DATELINE: LONDON, ENGLAND
An unidentified fellow, trying to save money by not paying his subway fare, attempted to jump the barrier at the Covent Garden Tube station.
His plan went horribly wrong when he somehow got his penis caught in the metal gate mid-leap.
Police officers and transportation workers were finally able to free his winkie, but not before he was filmed by bystanders.
Whatever money he was trying to save probably wasn't worth it.
DATELINE: MURMANSK, RUSSIA
A Russian man, who was "bored," stole a combat vehicle from a military tank-driving school and went for a ride.
During his outing he smashed a car, then lost control of the armored vehicle and crashed through the front of a grocery store. At that point he got out of the car, pilfered a bottle of wine, and ran away.
Police arrested him shortly afterwards, still carrying the bottle of wine.
DATELINE: TOTNES, ENGLAND
Local butcher Chris McCabe was trapped inside his store's walk-in freezer when wind blew the door shut behind him. Fortunately, the freezer had an emergency release safety button. Unfortunately, it had frozen solid and couldn't be moved.
Attempts to kick the button loose were unsuccessful.
Keeping a cool head, Mr. McCabe grabbed a frozen, 3 lbs. black pudding and used it to repeatedly smash the button until it loosened enough to allow him to open the door.
He told reporters that “black pudding saved my life, without a doubt.”
15 comments:
Doesn't he know that you're only supposed to avoid Oyster Cards in months that don't end in "r?"

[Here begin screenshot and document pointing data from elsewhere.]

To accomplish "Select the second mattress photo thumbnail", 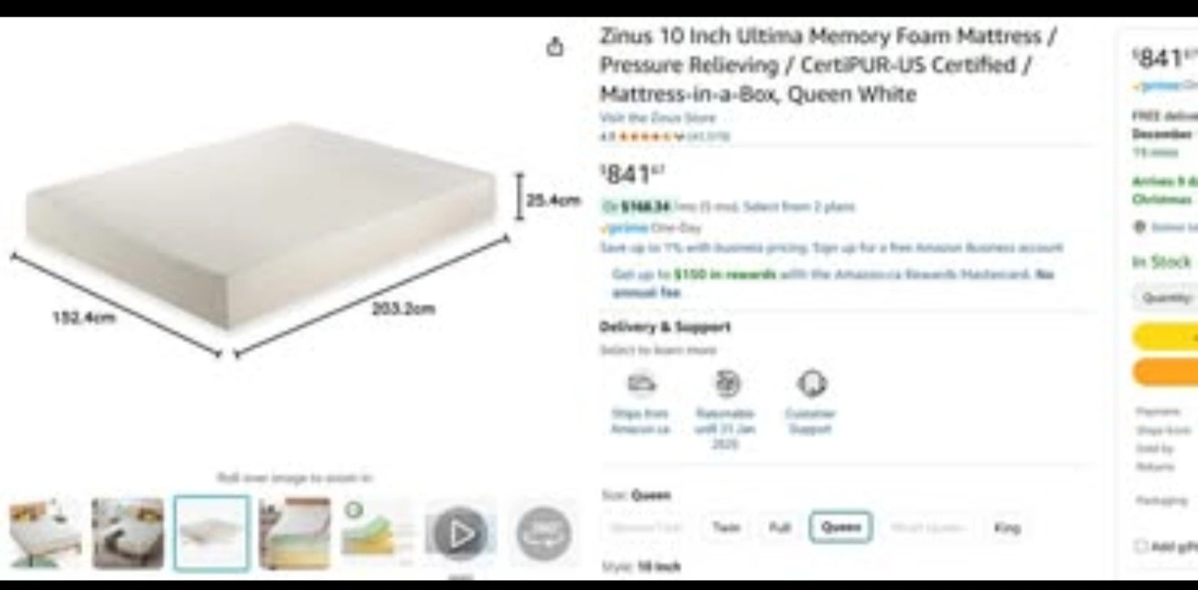I will [128, 533].
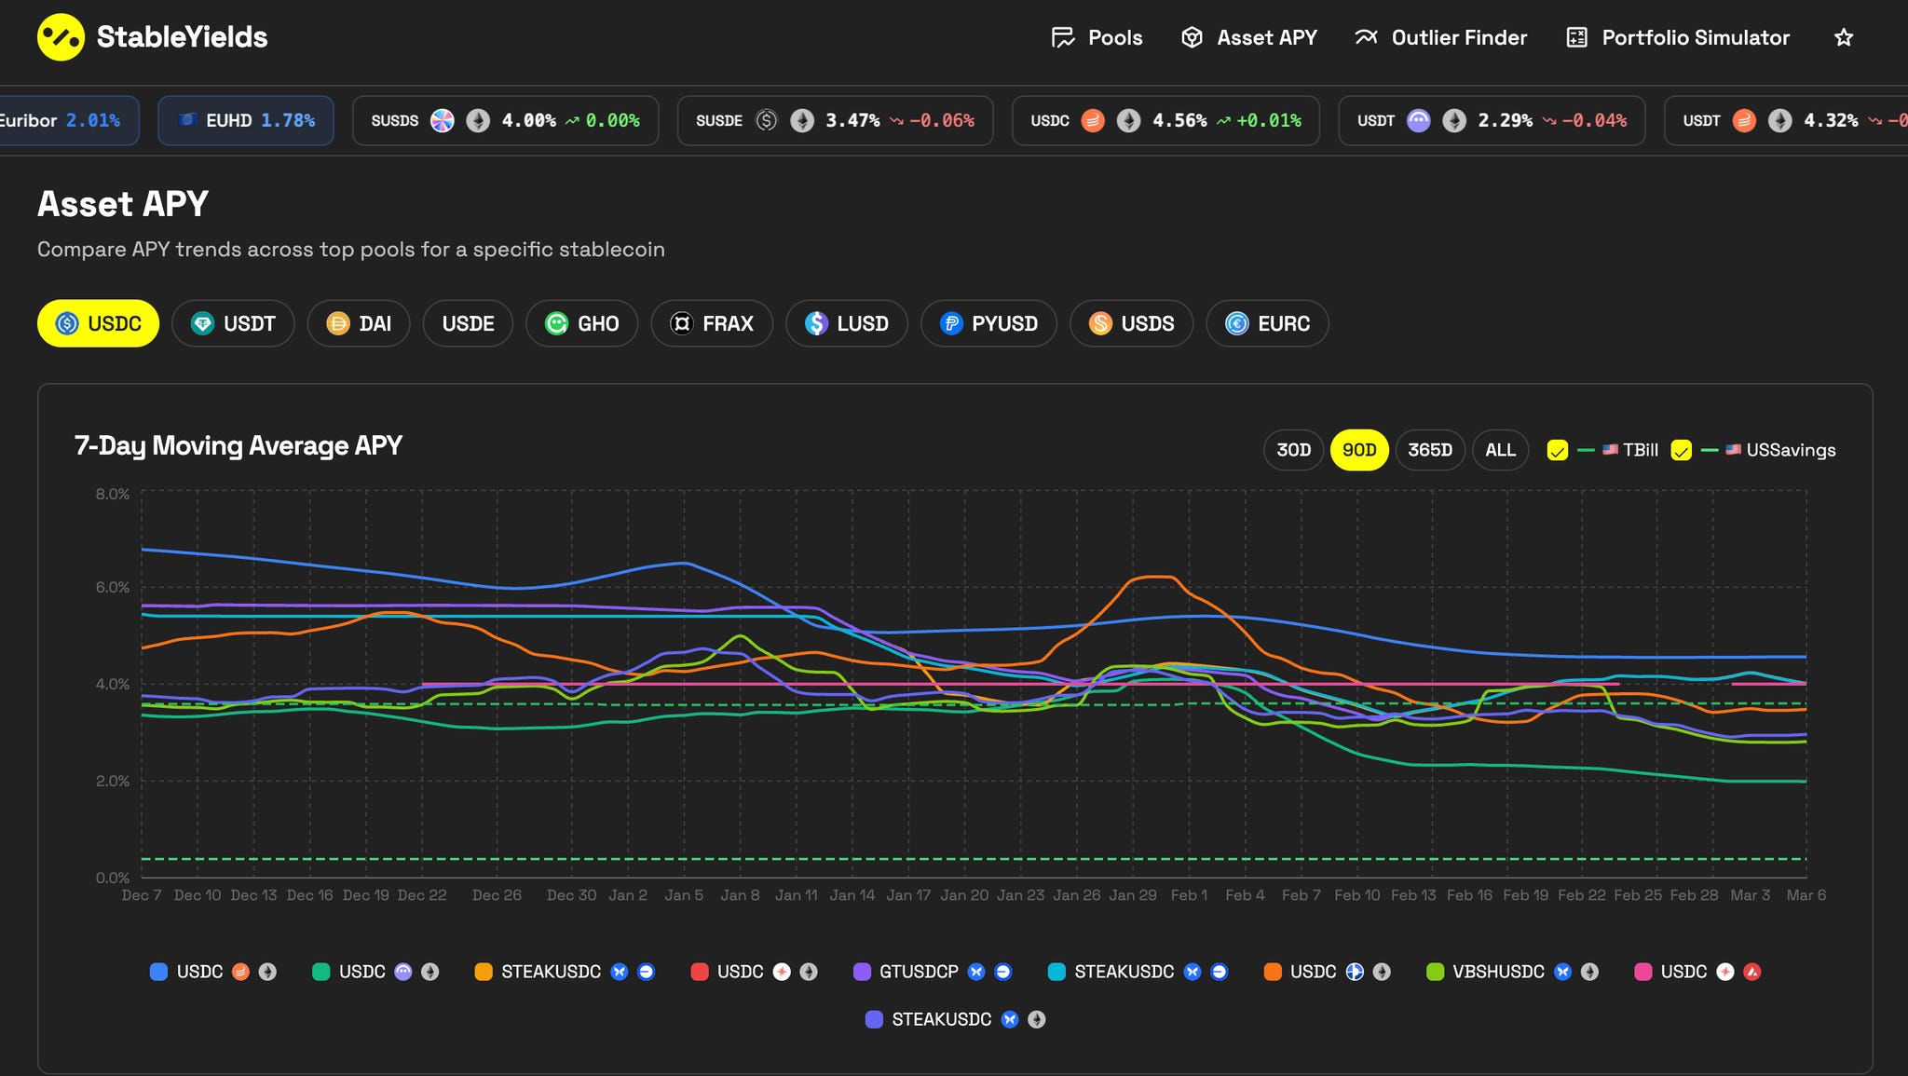Click the Portfolio Simulator calculator icon

click(x=1576, y=37)
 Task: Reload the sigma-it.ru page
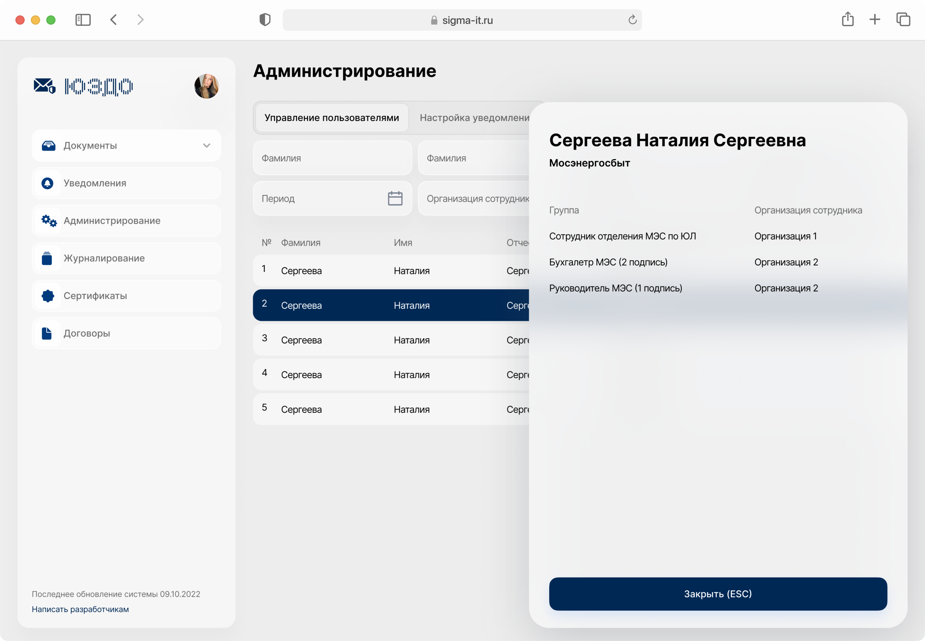tap(632, 20)
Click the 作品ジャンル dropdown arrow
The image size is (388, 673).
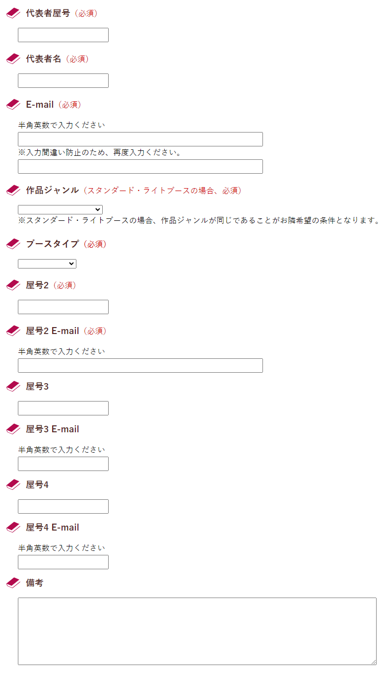click(98, 209)
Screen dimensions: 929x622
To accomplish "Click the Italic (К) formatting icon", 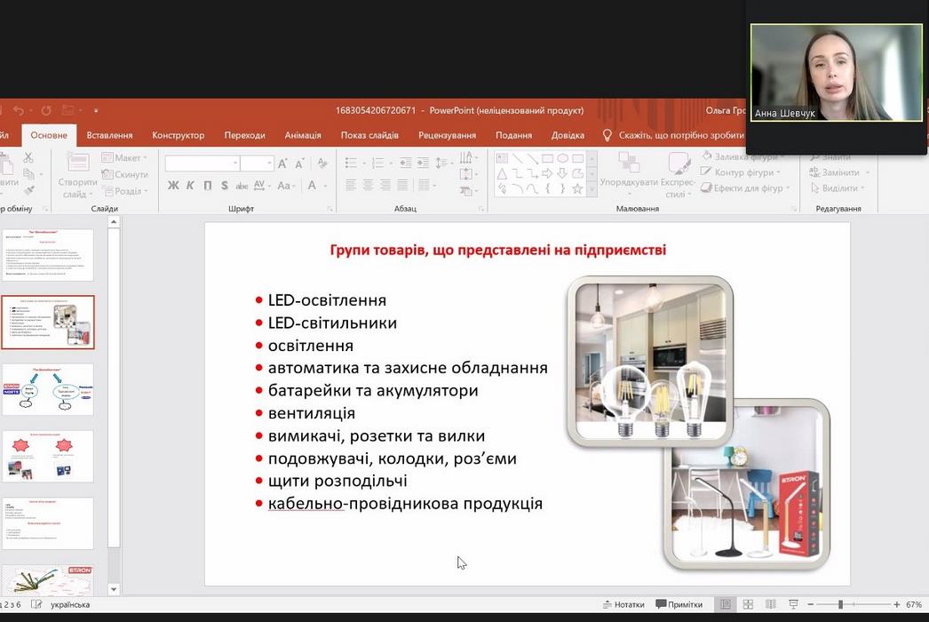I will [x=190, y=186].
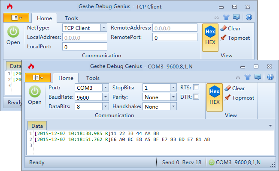The height and width of the screenshot is (171, 279).
Task: Click the help question mark icon in COM3 window
Action: tap(270, 77)
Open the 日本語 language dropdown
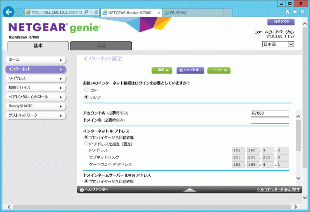Viewport: 310px width, 212px height. click(x=278, y=44)
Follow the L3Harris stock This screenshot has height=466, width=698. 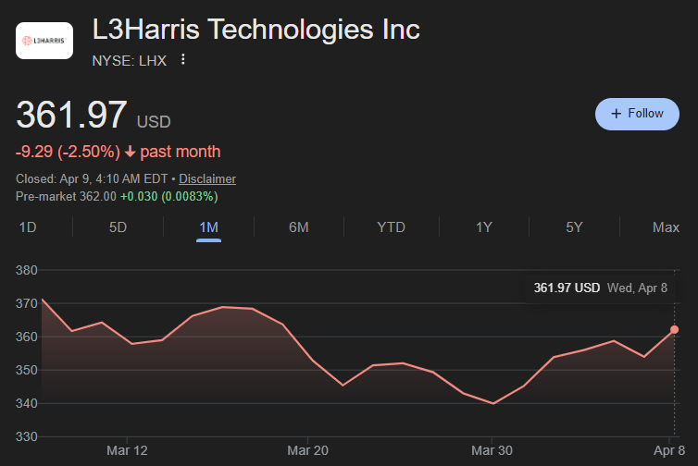click(637, 114)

It's nice to see that, even with all the revivals of old chestnuts, adaptations of movies that weren't that great to begin with, and soulless jukebox musicals, there's still some theater worth watching in the West End.
It's viral marketing for "The Mousetrap."
And that's why it's so important to study the ancient Lancastrian martial art of Ecky Thump.
Do continue Anon, you are on a roll a Murmansk Roll
"Slotted dick," aka "how your banger gets mashed."
I believe that's what's referred to as a "sticky wicket."
Blue Peter.
Hmm. I guess when I think of Murmansk, I will have think of wine, not that potato mash, and really mashed in Covent Garden, doesn't always refer to distilled spirits, as well as a little black pudding and mash will take on an altogether new meaning when used to break a frozen lock.
I'm trying hard to imagine, without, you know, actually _imagining_, how the turnstile jumper got himself into that predicament. Is this one of the very few times where it really does make sense to ask what he was wearing?
New slogan for subway. "If you don't pay your fare, we've got you by the balls."
Pelvic Underground.
As usual, too busy weeping with laughter (especially over the Covent Garden turnstile story) to comment coherently for the most part. I'm with Theresa B, however: Exactly what was this guy wearing (or not wearing) when he attempted this feat?
Maybe Chris McCabe got his black pudding from trying to jump the gate in the London Underground.
And that's how Bishopsgate got its name.